Age group AUC0-tau (sim, ug*h/L) AUC0-tau (paper) Cmax,ss (sim, ug/L) Cmax,ss (paper) Ctrough,ss (sim, ug/L) Ctrough,ss (paper)
12 to <18 years 2302 2120 238 237 26.4 20.7
2 to <6 years 2430 2380 198 182 29.5 31.6
6 months to <2 years 2397 1740 162 129 38.2 21.2
6 to <12 years 2454 1960 327 184 18.2 21.4
birth to <6 months 2316 1740 171 129 28.6 21.2

Assumptions and deviations

  • Representative per-age-group cohort. The vignette uses a single representative body weight (cohort mean from supplement Table S1) and a single representative phase-III bodyweight-banded daily dose per age group; the actual EINSTEIN-Jr phase III cohort spans a wider weight range and individual dose per body weight varies across weight bands. The supplementary Table S2 figures pool over the full per-subject weight / dose variability, so per-cohort discrepancy is expected.
  • No upstream / downstream cohort-mixing. Each cohort uses disjoint IDs via id_offset (Robbie 2012 / Clegg 2024 pattern); duplicate IDs across cohorts would silently merge into Frankenstein subjects in rxSolve.
  • Race / ethnicity not modelled. No effect of Japanese, Chinese, or Asian (outside Japan and China) origin was retained in the final model (Willmann 2021 Results p. 1199 and supplementary Figures S7-S9); the cohort does not stratify on race.

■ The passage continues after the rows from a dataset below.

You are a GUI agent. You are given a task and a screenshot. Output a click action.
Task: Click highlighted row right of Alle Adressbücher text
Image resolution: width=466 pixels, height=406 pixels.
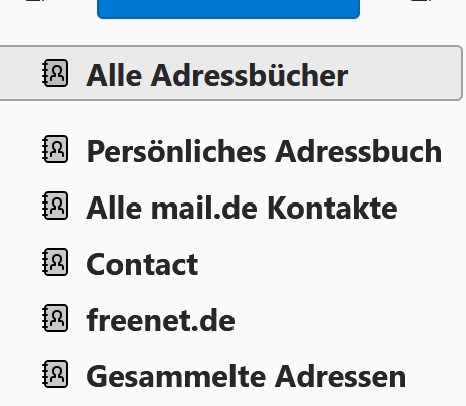click(405, 73)
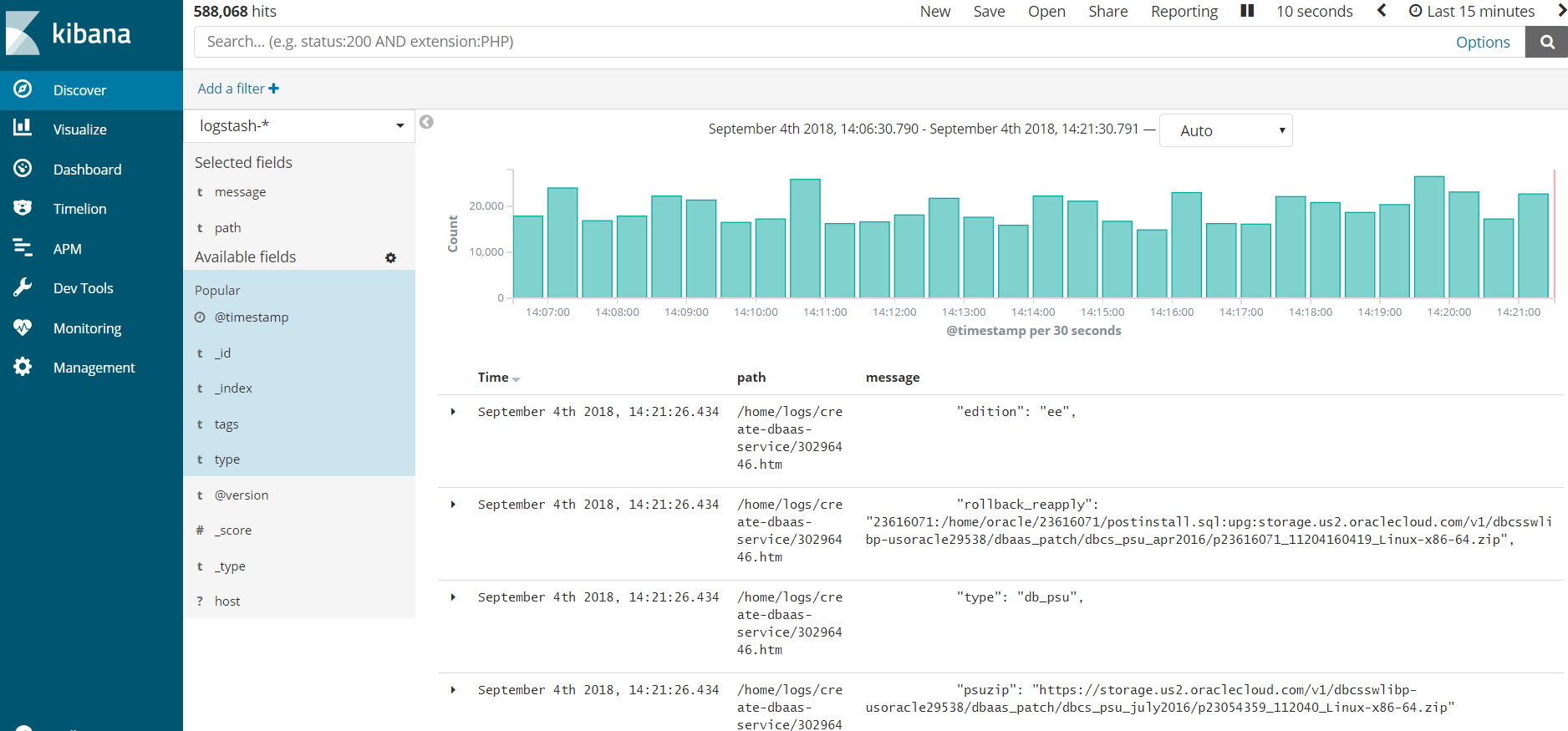This screenshot has height=731, width=1568.
Task: Open the logstash-* index pattern dropdown
Action: (x=299, y=126)
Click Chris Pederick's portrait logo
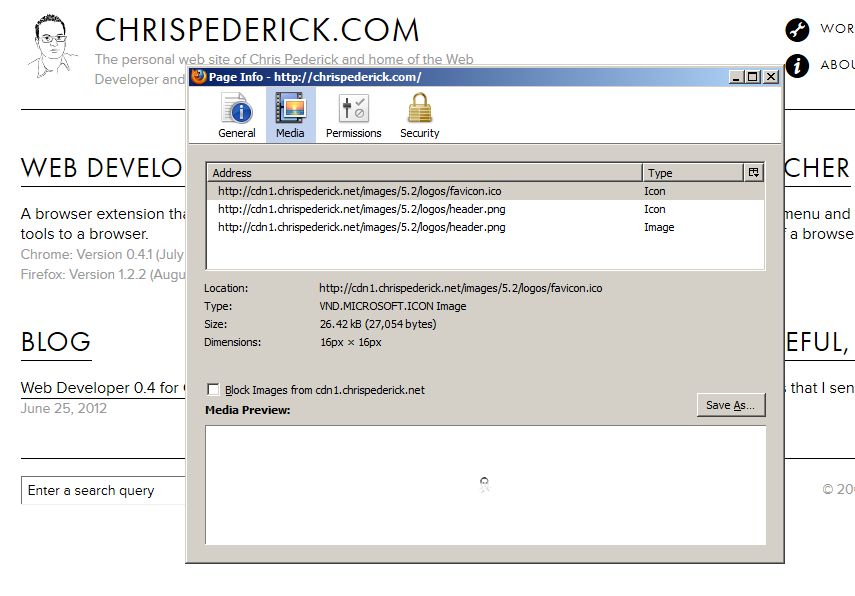The width and height of the screenshot is (855, 596). pyautogui.click(x=52, y=46)
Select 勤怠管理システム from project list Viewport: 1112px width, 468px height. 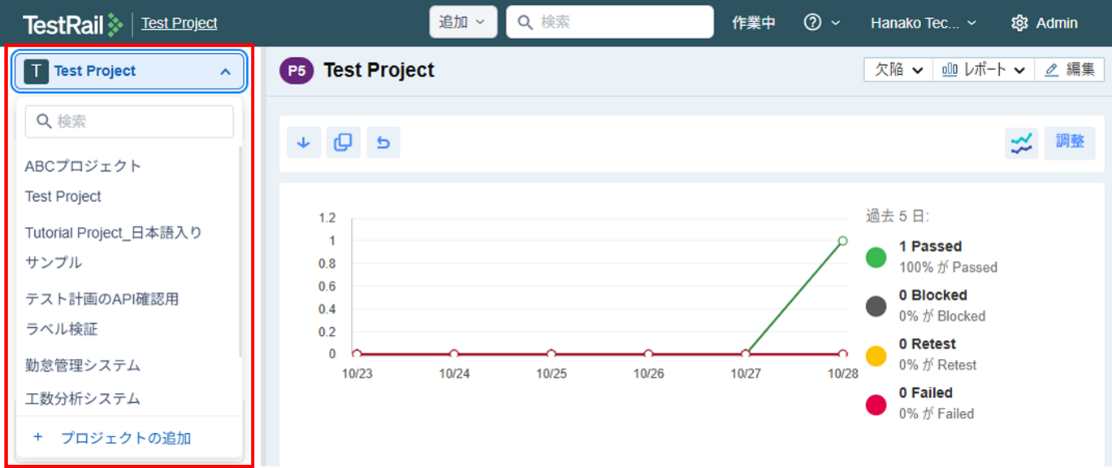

  • Age not retained as a CL covariate. Willmann 2021 Results p. 1199: “No effect of age on CL or F1 could be identified by the model.” The population CL is allometrically scaled on weight only. The paper’s Figure 3 shows that the popPK model underpredicts clearance in children below 2 years of age relative to individual EBE estimates, but this is a known limitation and is not captured by the structural model.
  • Renal function, comedication, and Fontan status not retained. Four measures of renal function (eGFR Schwartz, eGFR Rhodin, serum creatinine ratio to ULN, categorical creatinine score), three CYP3A4 comedication indicators (weak inhibitor, moderate inhibitor, inducer), P-gp inhibitor, and Fontan status were tested. None were retained in the final model (Willmann 2021 Results p. 1199). These are documented in covariatesDataExcluded of the model file metadata for provenance but are not used in the structural model.
  • Steady-state day choice. The simulation runs 14 days of dosing and extracts the day-13 to day-14 dosing window for NCA; with a typical rivaroxaban terminal half-life around 4-12 h depending on weight, steady state is comfortably reached by then.
  • F1 anchoring. The f1max, f1min, and d50 constants are reproduced verbatim from the supplement S2 NONMEM $PK block. They are not estimated by the pediatric fit (held as a priori constants carried over from the integrated adult popPK analysis in Willmann 2021 reference 19).